Years ago, when I worked in a hospital caring for kids with leukemia, I soon learned to watch their mental state very carefully. Our brains are very sensitive to our body status. Becoming groggy and unaware of surroundings often means something serious is wrong. That's why medics will ask simple questions like, "What day is this?"
I never got into hypothermia while climbing. The effort kept me warm. But on one climb, despite my efforts to eat and drink, I did hallucinate, in one case seeing a hot-dog stand high up on Mount Rainier. I actually had an argument with myself:
"That can't be real. It wasn't there when we passed through this morning on the way up."
"Well, maybe they flew it up under a big military helicopter."
"Naw, that doesn't make sense. Why would they do that?"
By that point I was close enough to see that hot-dog stand wasn't one. It was sheer wish fulfillment. I'd eaten all my food and was still several hours from the parking lot. Low blood sugar probably. I'd gone up about 10,000 feet and down about 6,000 feet since the evening before. I'd burned a lot of calories.
--Michael W. Perry, My Nights with Leukemia: Caring for Children with Cancer
Excellent post! Loved the gauge at the beginning showing how weak we really are. 1.6 degree fall in temp and we start making some sketchy decisions. Thanks for sharing. Really good info here.
Would love to get more collaboration going on this if anyone wants to share, or comment.
Fantastic post. I have one on the forums as well. Thats focused on tough decision making when dealing with frostbite. Really liked the temp gauge at the top. Shows you how weak we really are 1.6 degree change and we are already making poor decisions.
A couple of things to add:
Be very very careful when transporting a hypothermic patient, as they are very susceptible to v-fib.
Also, adequate hydration is critical during cold-weather activities. Everyone thinks about staying hydrated in hot weather, but not so much in cold, though you lose a surprising amount of fluid by evaporation and respiration even in cold conditions. Dehydration thickens the blood, which means it can't flow as easily to extremities, leading to greater risk of frostbite. And drinking warm fluids (if possible) warms the core, reducing the risk of hypothermia.
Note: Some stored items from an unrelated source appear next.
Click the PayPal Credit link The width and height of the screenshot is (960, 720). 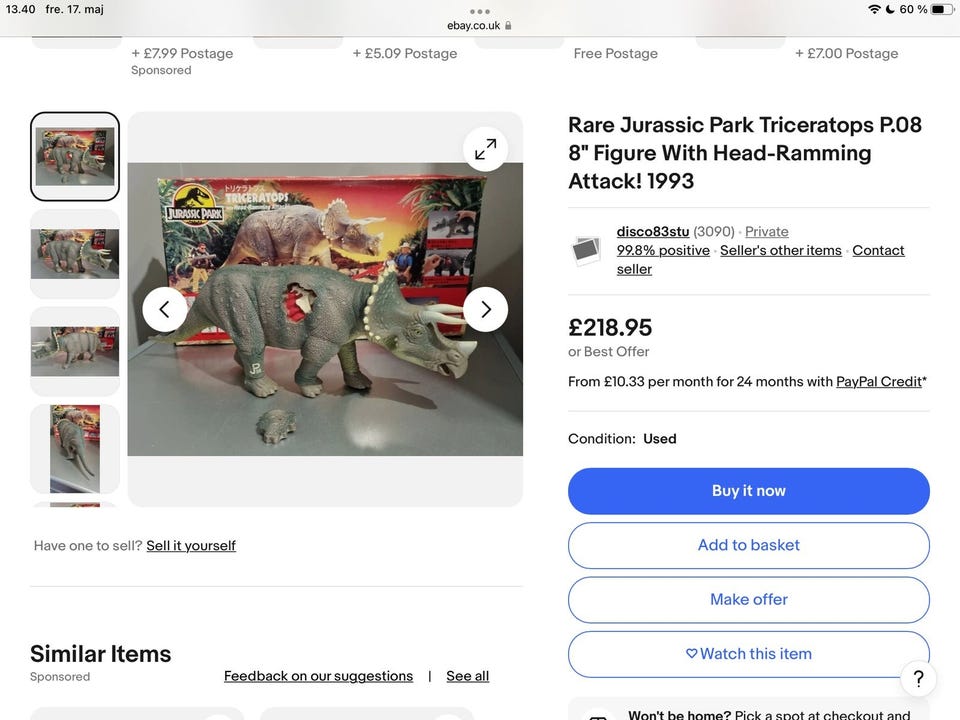tap(879, 381)
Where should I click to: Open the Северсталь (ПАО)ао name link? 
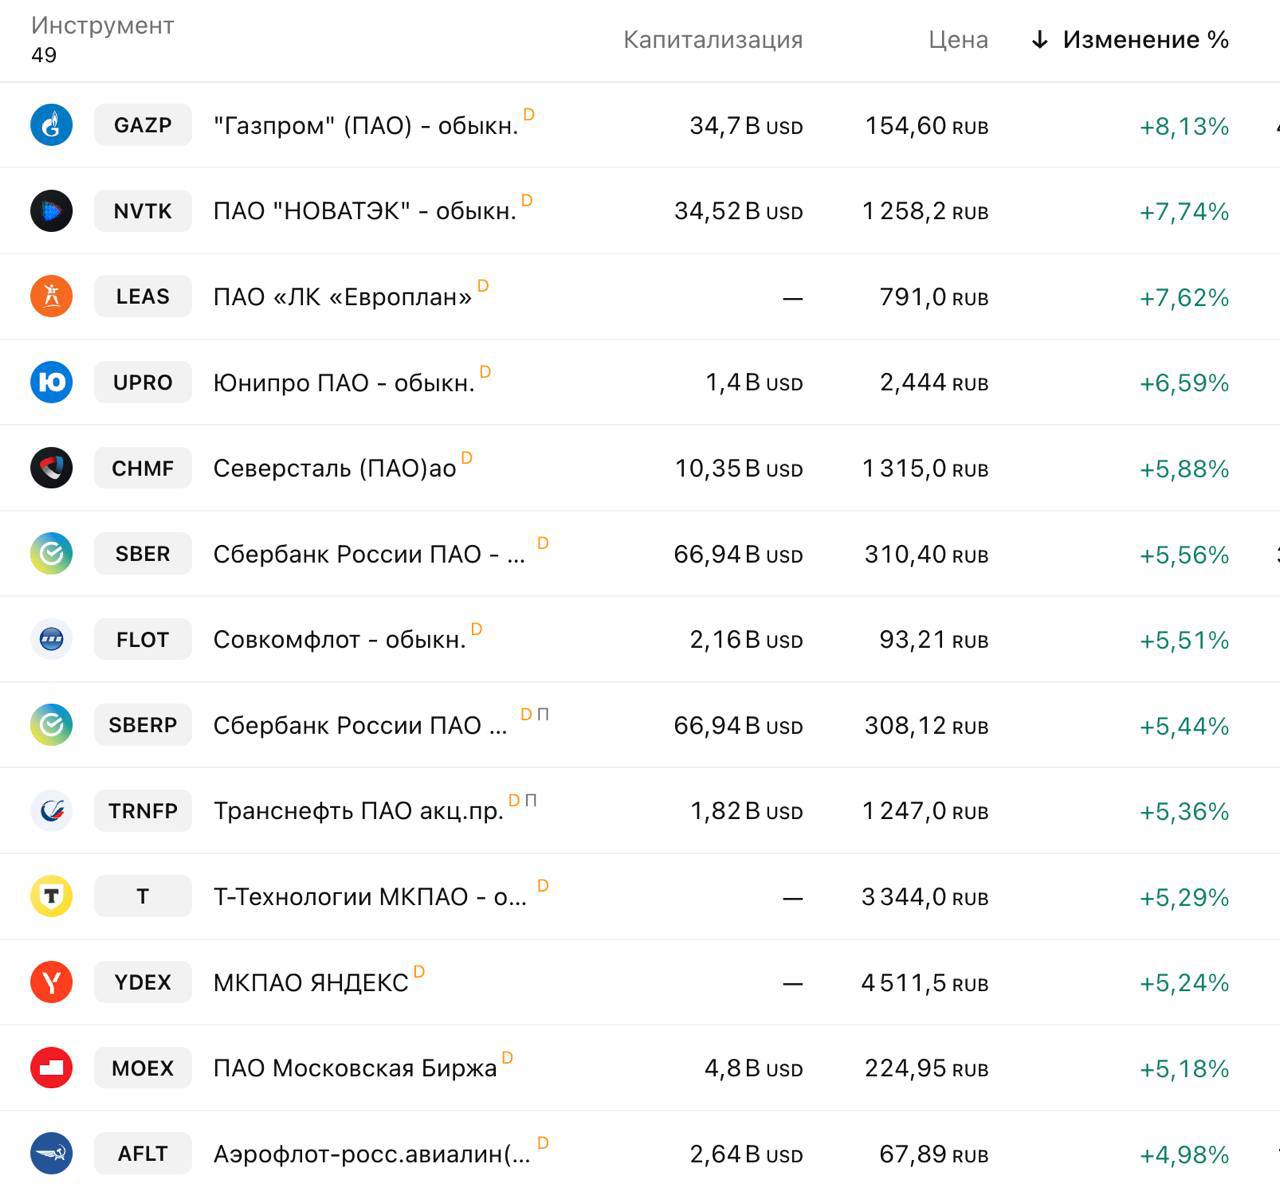[x=334, y=469]

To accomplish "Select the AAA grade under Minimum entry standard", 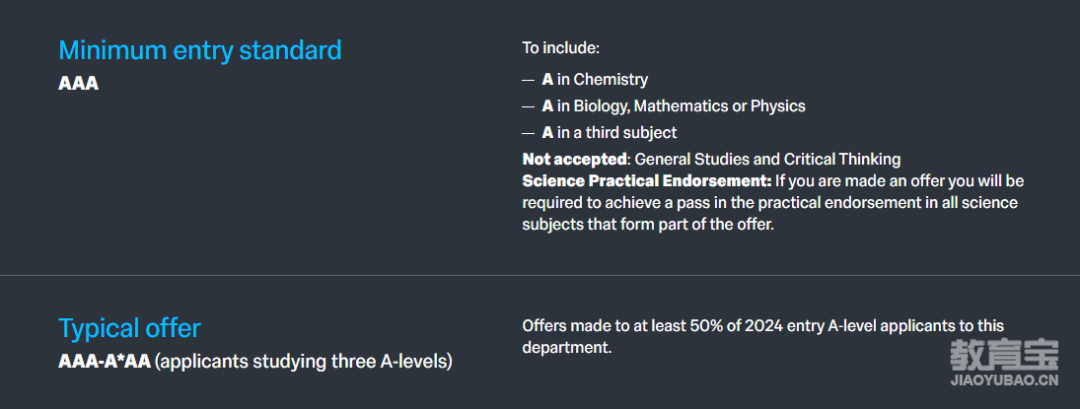I will coord(79,84).
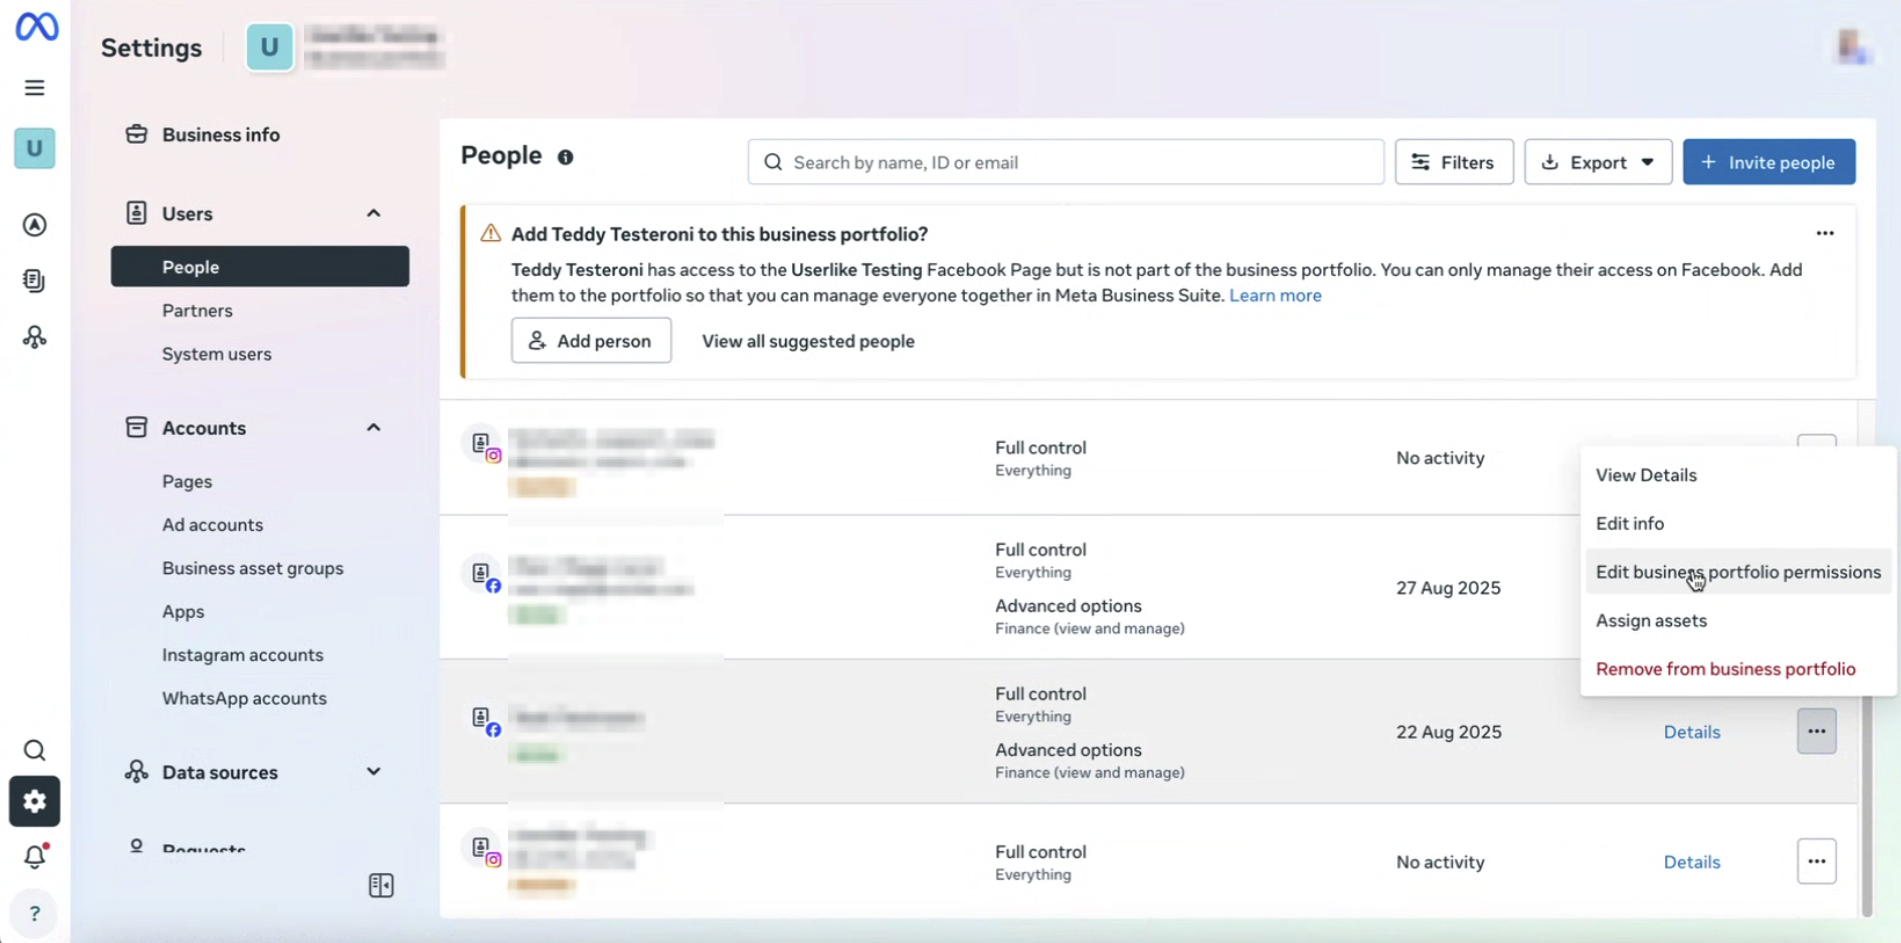Open Business asset groups in sidebar

click(253, 568)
I'll add more details about frostbite. Once an extremity like a foot is frozen, the harm is done. As long as the frozen area doesn't spread, merely delaying treatment won't make their condition that much worse. What's frozen is frozen.
In a sense, it's one of those unpleasant choices like applying a tourniquet. What needs to be done in a combat or wilderness survival situation may be different from what is done in a hospital. It may be far from ideal.
Typically, it's the feet that are frozen. If there's no way to transport the victim to medical care, meaning that the person must walk, perhaps assisted by others, then it's better that they walk on frozen feet. Some harm is likely to result, but it'll be far less than if they're forced to walk on rewarmed feet. The pain may make that impossible anyway.
Also keep in mind that for someone who is immobilized and transported in a cold environment (i.e. on a snowmobile) their warmed up extremities can easily refreeze, making matter far worse. It may be better to delay that rewarming, while keeping it from spreading, until a warm environment is assured. Being frozen is also a crude sort of painkiller, so it's likely to be best to delay rewarming until painkillers can be given in a medical environment. That's why even frozen hands might be best left frozen and merely immobilized and protected from additional injury. Don't underestimate what severe pain can do to someone's ability to get out of a wilderness situation.
Here's a website with more details:
Note especially this: "If frostbite occurs far from help, it may be unwise to thaw out the affected areas in case they refreeze again. If the feet are frostbitten, but the person has no option other than to keep walking, it is better to walk on frozen feet, since thawed tissue can be greatly harmed by mechanical damage or pressure."